> **WHAT THE TASK ASKS**: Copy the records exactly, leaving out every picture.

> **EXTRACTED INFORMATION**:
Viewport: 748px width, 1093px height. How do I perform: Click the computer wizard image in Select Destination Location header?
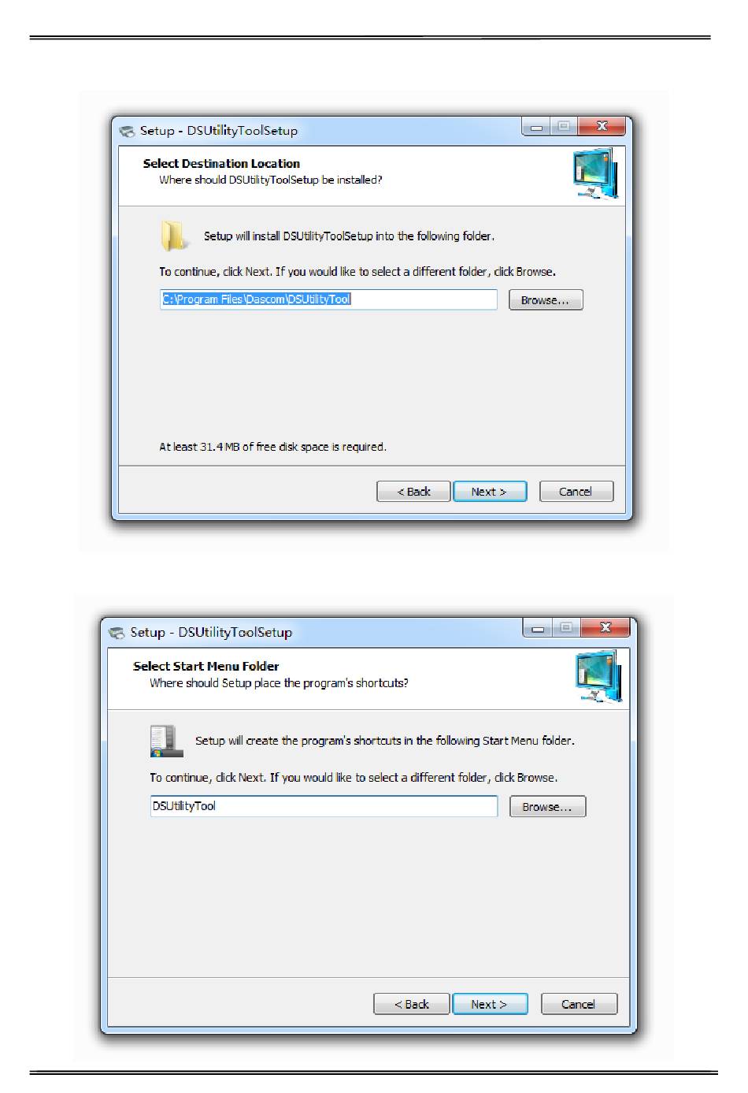tap(595, 174)
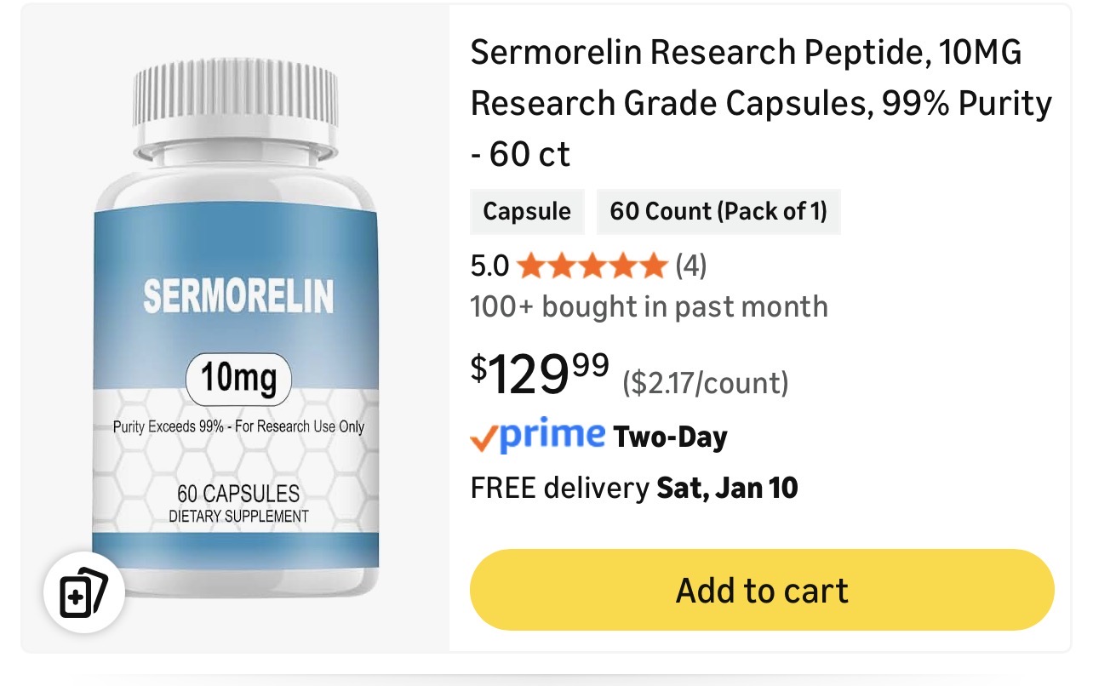
Task: Click the 10mg badge on bottle
Action: pos(238,379)
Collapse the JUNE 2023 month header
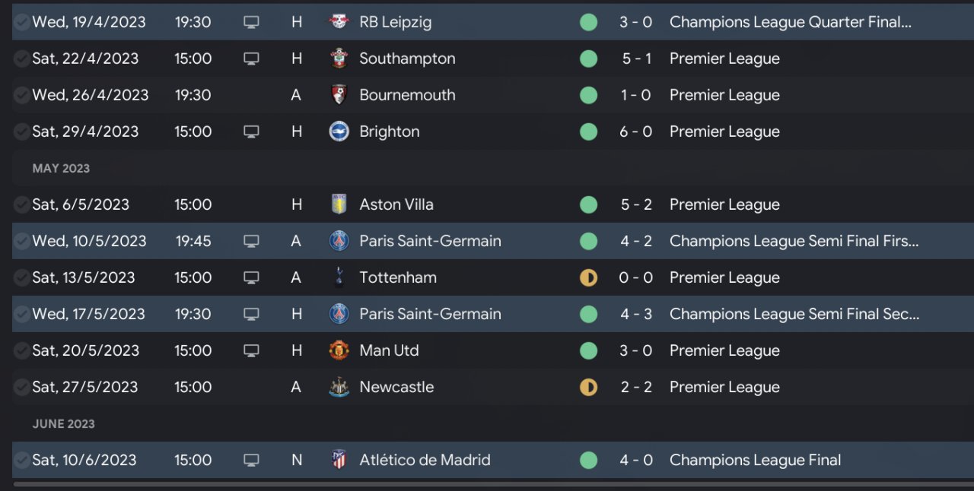 tap(63, 423)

> **EXPECTED ANSWER**:
Viewport: 748px width, 1093px height. How do I perform: Click the computer wizard image in Select Destination Location header?
tap(595, 174)
Task: Click the 10mg badge on bottle
Action: pos(238,379)
Collapse the JUNE 2023 month header
 tap(63, 423)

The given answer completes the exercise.